#### ASSIGNED TASK
If a line of the records contains the word "with", list it.

-.-.-

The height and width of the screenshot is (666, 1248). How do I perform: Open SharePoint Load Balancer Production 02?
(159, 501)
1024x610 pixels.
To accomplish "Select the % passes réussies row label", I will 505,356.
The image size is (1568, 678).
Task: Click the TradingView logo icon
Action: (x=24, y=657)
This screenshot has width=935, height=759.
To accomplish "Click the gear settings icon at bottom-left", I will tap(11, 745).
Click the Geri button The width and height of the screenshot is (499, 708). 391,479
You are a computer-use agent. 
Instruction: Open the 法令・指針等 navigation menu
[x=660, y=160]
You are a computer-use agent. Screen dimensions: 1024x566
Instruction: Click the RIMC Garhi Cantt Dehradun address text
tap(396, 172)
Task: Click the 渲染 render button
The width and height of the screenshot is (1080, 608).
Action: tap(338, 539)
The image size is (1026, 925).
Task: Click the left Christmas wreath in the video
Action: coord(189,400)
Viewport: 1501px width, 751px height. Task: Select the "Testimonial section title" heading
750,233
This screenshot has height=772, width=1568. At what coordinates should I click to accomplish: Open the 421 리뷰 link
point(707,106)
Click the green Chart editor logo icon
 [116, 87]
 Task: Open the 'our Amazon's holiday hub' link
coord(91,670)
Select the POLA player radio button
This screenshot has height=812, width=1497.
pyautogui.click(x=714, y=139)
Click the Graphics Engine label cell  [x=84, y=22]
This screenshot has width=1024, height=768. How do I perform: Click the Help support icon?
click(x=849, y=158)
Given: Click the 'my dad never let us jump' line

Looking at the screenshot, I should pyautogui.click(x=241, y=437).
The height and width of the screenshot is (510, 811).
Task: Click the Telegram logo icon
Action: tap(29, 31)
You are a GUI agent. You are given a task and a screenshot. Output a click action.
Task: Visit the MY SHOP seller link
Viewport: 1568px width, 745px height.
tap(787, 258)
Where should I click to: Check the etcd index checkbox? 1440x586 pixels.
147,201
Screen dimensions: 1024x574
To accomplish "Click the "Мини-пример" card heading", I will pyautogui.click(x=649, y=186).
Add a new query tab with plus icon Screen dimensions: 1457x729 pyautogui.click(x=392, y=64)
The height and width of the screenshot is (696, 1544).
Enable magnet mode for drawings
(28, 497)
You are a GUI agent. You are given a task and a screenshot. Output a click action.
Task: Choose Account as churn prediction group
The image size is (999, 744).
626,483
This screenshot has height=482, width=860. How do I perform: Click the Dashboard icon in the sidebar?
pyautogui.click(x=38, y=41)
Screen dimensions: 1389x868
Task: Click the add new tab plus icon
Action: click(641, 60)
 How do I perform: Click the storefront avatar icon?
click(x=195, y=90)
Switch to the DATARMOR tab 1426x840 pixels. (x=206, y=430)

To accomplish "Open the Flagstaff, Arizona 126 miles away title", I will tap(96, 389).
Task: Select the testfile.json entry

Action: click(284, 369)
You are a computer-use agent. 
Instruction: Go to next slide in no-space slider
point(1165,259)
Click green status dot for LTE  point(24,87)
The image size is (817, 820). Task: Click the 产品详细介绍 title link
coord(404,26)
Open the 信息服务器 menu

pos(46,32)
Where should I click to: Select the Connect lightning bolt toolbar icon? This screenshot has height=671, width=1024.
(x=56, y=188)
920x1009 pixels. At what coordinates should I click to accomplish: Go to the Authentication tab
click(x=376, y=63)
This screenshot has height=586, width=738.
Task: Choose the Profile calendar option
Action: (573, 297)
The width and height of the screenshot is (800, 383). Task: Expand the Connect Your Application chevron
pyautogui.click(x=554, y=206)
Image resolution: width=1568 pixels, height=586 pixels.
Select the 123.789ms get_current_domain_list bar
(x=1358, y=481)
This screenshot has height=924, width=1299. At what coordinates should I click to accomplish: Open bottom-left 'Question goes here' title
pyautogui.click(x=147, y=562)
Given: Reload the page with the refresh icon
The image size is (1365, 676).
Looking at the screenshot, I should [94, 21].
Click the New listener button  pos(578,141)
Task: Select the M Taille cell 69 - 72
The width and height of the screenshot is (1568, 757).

-.-.-

#### OUTPUT OF THE EXERCISE
Add a new query tab with plus icon Screen dimensions: 1457x729 pyautogui.click(x=392, y=64)
Given: Reload the page with the refresh icon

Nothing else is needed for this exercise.